Viele Fans der deutschen Graverocker THE SPOOK waren enttäuscht, als Sänger Lou Gosi die Band verließ und stattdessen mit Grischa von den ebenfalls aus Essen stammenden PITMEN die Party-Psycho-Truppe HEARTBREAK ENGINES zum Leben erweckte. Nach einem eher durchschnittlichem Debütalbum ist jetzt endlich monstermäßige Stimmung angesagt, denn „Love, Murder, Blues“ ist ein wirklicher Psycho-Punk-Kracher, der alle Beteiligten in Bestform zeigt. Ganz klar, dazu musste Vokalakrobat Lou Gosi sich beim Ox verantworten ...

Glückwunsch: Eine Steigerung um hundert Prozent im Vergleich zum Vorgängeralbum, und eine Wende zum sehr viel variableren Sound mit starker THE SPOOK-Kante! Wie habt ihr das hinbekommen? Warst du mehr am Songwriting beteiligt?

„Nein, jeder hat seinen Beitrag geleistet, Kalle, ich und auch unser neuer Gitarrist Dan, der sehr jung ist und viele neue Einflüsse einbringt. Unser Ziel war es, eine Scheibe aufzunehmen, die alles beinhaltet, was wir selbst als Musikfans von einem guten Album erwarten.“

Die THE SPOOK-ähnlichen Gesangsmelodien und Refrains sind also nicht ausschließlich dir zu verdanken. Das passt zu der Information, dass du ja bei deiner Vorgängerband kaum am Songwriting beteiligt gewesen sein sollst.

„Das ist eine ziemlich üble Unterstellung, denn ich habe bei THE SPOOK alle Gesangslinien geschrieben und sehr viele der Refrains. Solche Aussagen resultieren aus den heftigen Streitigkeiten zwischen mir und dem Rest der Band, die kurz vor meinem Rausschmiss sowie im Anschluss daran stattfanden.“

Was war der Auslöser für diese Geschichten? Schließlich kanntet ihr euch zum Teil seit Jahren und wart gute Freunde.

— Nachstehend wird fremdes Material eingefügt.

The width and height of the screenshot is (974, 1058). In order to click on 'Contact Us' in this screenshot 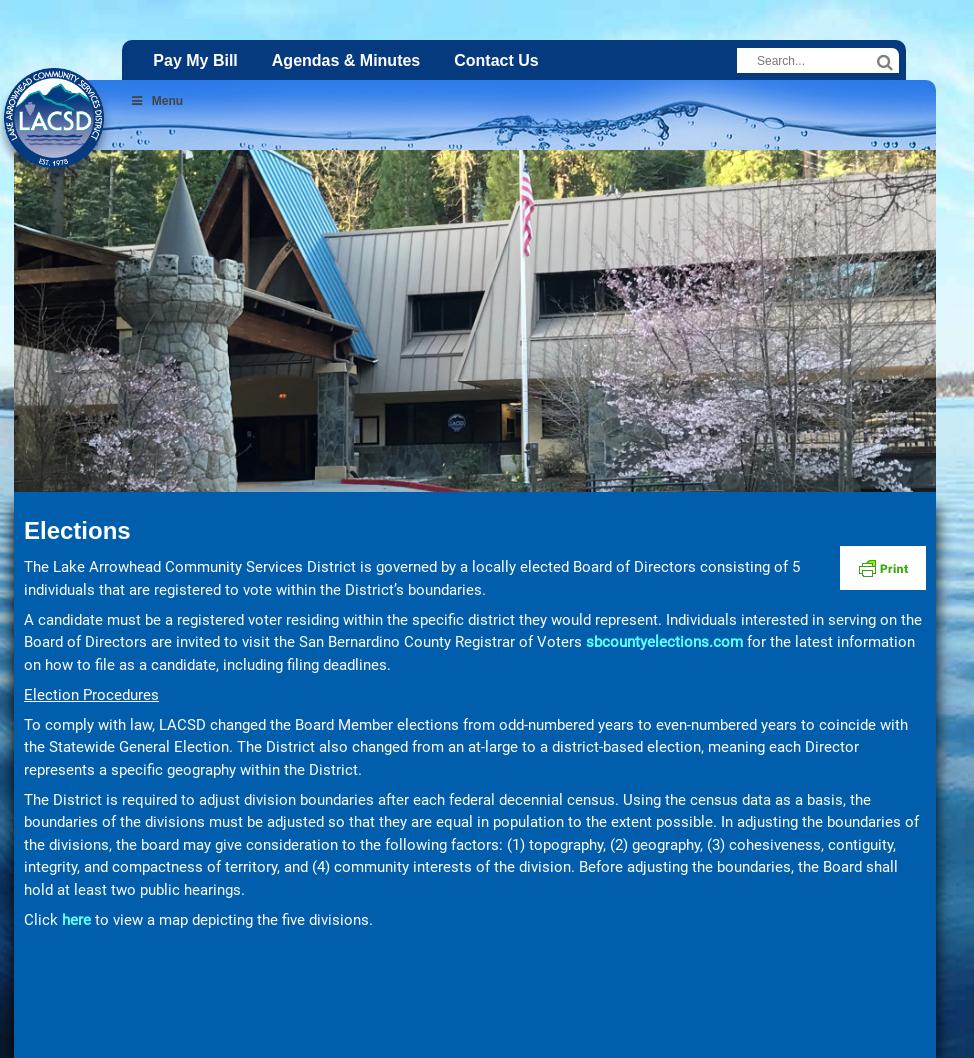, I will do `click(495, 60)`.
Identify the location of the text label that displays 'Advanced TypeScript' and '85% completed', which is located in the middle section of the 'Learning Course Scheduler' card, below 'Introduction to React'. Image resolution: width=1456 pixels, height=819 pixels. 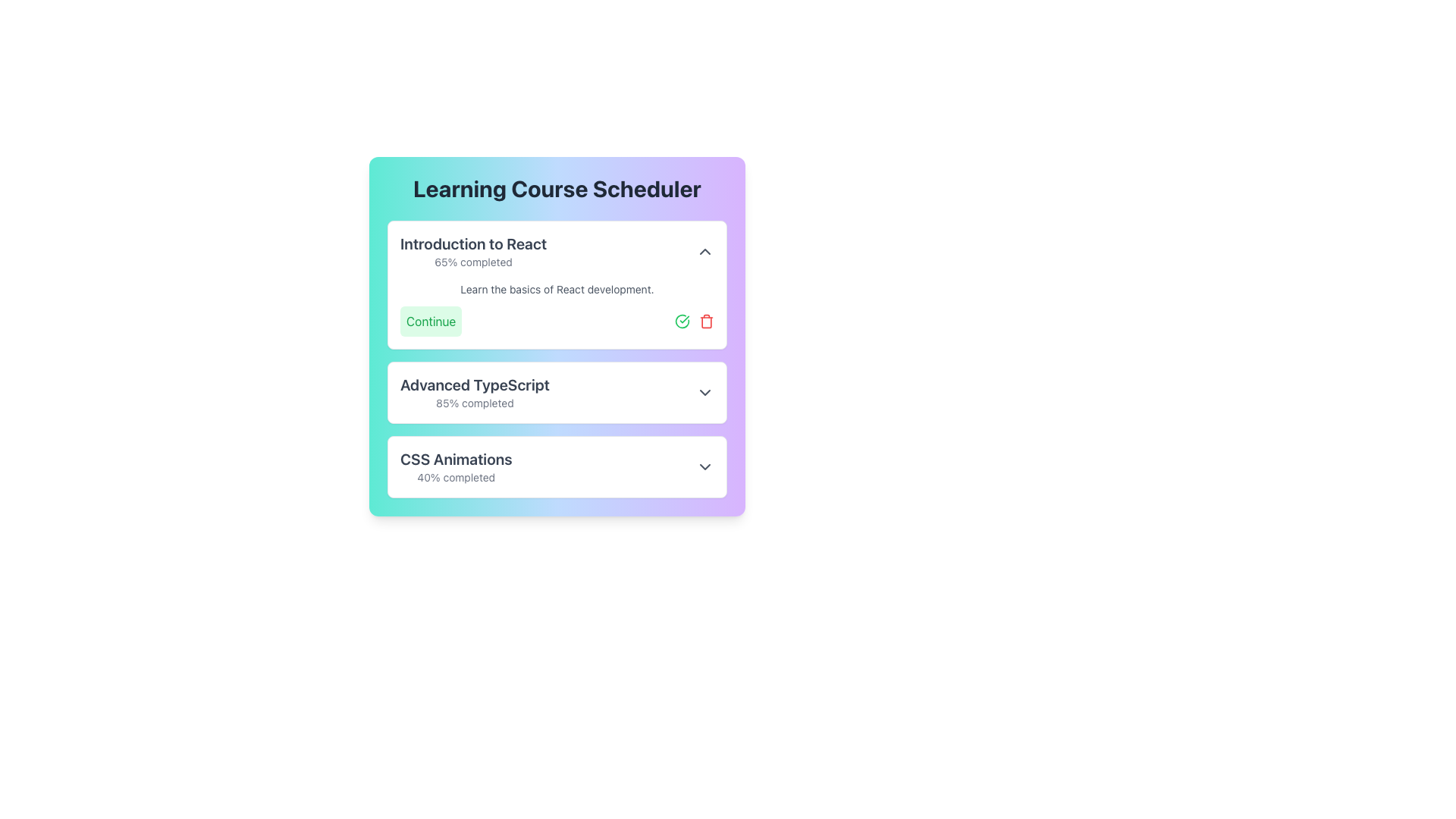
(474, 391).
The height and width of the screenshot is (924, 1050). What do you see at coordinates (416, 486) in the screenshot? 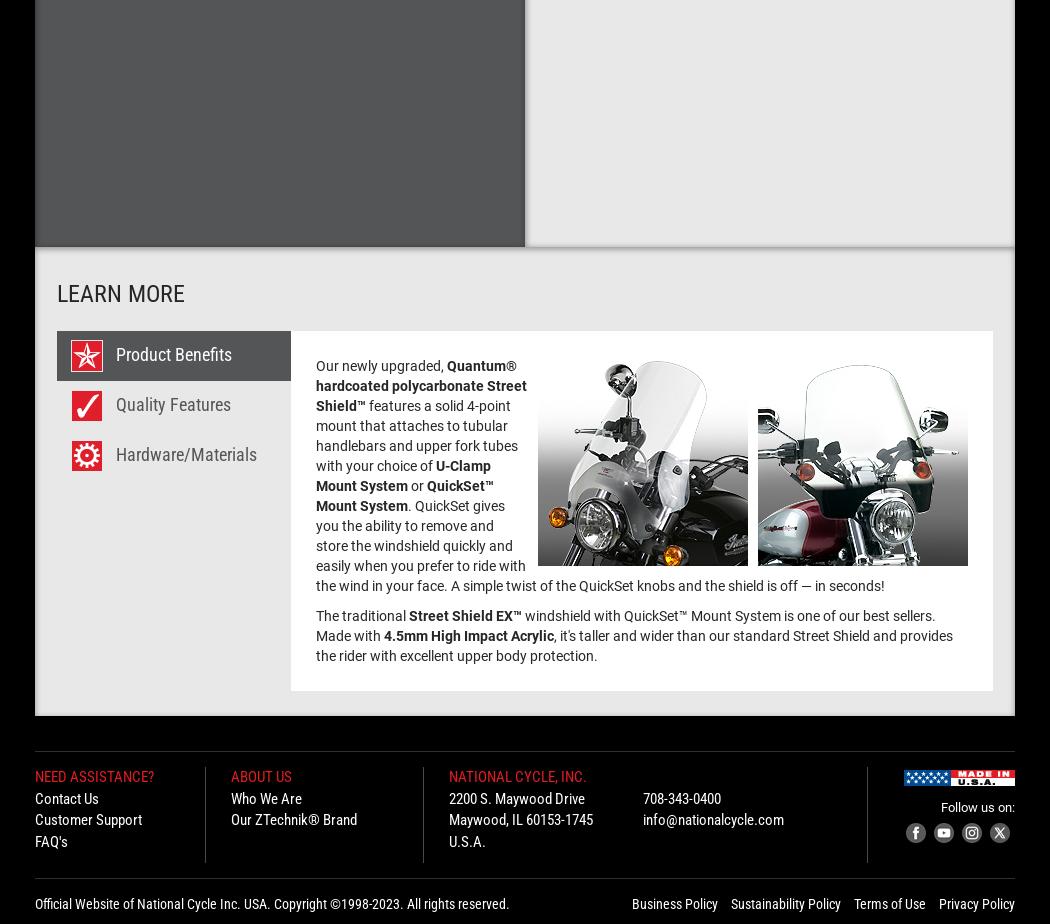
I see `'or'` at bounding box center [416, 486].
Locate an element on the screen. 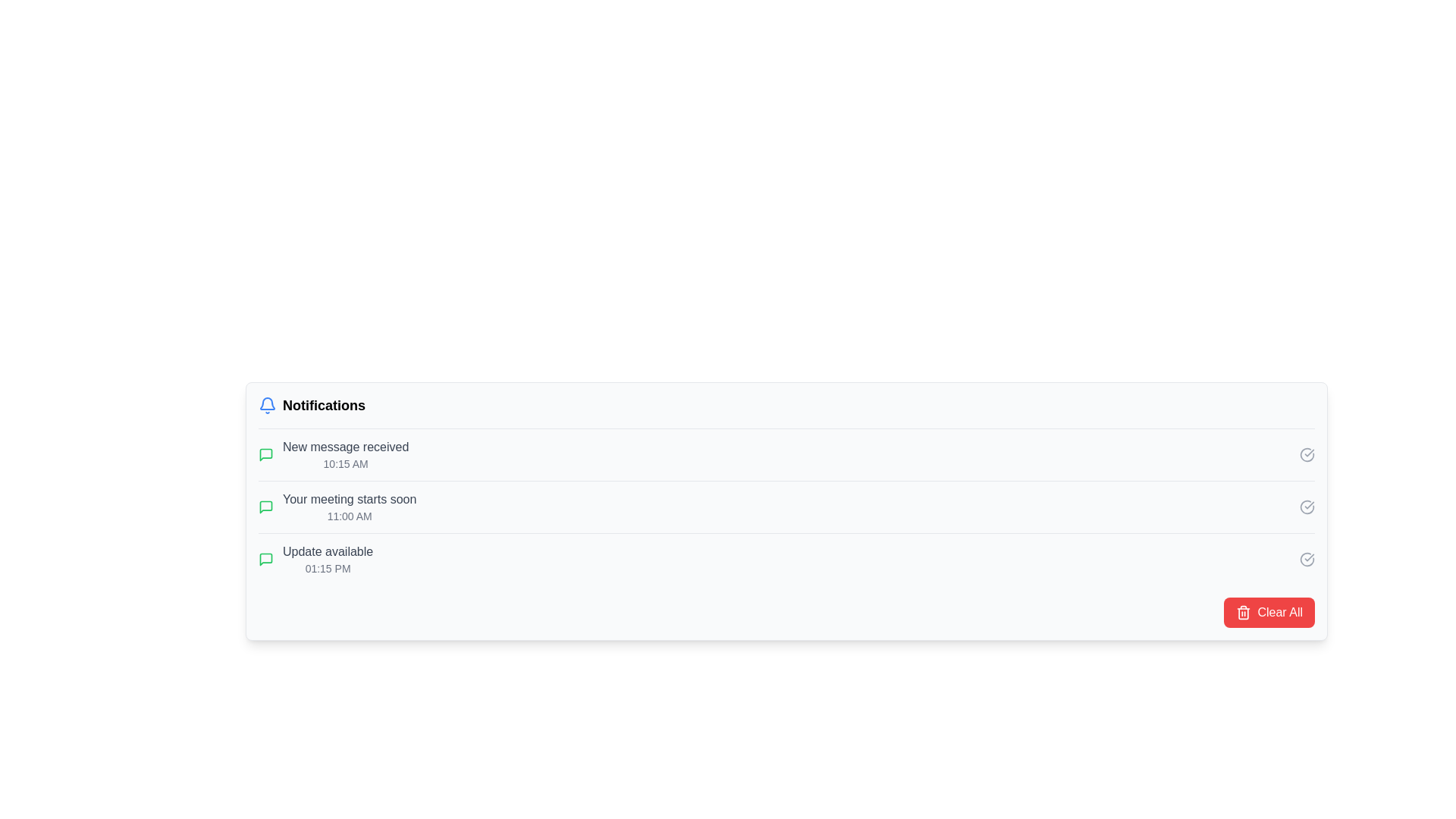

„Ich habe eigentlich damit abgeschlossen und auch noch nie öffentlich darüber geredet. Um es nicht breitzutreten, nur ein paar kleine Hintergründe: Ich wollte nach ‚Some Like It Dead‘ ein knalliges Punk-Album machen, die anderen Jungs wollten experimentelle Stücke mit Techno-Beats und so eine Scheiße. Die Band wähnte sich einfach auf einem anderen Level, als es in der Realität aussah. Manche fühlten sich schon als Rockstars und wollten unbedingt den Majordeal. Aber auch andere Probleme traten in dieser Zeit auf, beispielsweise meinten Ross und Lester, mich immer überwachen zu müssen, damit ich bei den Konzerten ja nicht zu viel trinke. Und das Ganze gipfelte darin, dass mir HEARTBREAK ENGINES – damals als kleines Nebenprojekt gestartet – verboten werden sollte. Ich wurde aufgefordert, das Projekt aufzugeben, dann sollte ich nur eine festgelegte Anzahl Shows pro Jahr spielen, dann wurde ich schließlich rausgeschmissen, als die Engines den Vertrag mit People Like You unterschrieben haben.“

Belastet dich das noch?

„Auf keinen Fall. Ich bin im Nachhinein total glücklich mit der Situation, denn ich kann großartige Musik machen und die Band läuft hervorragend.“

Verfolgst du noch den Weg deiner ehemaligen Mitstreiter?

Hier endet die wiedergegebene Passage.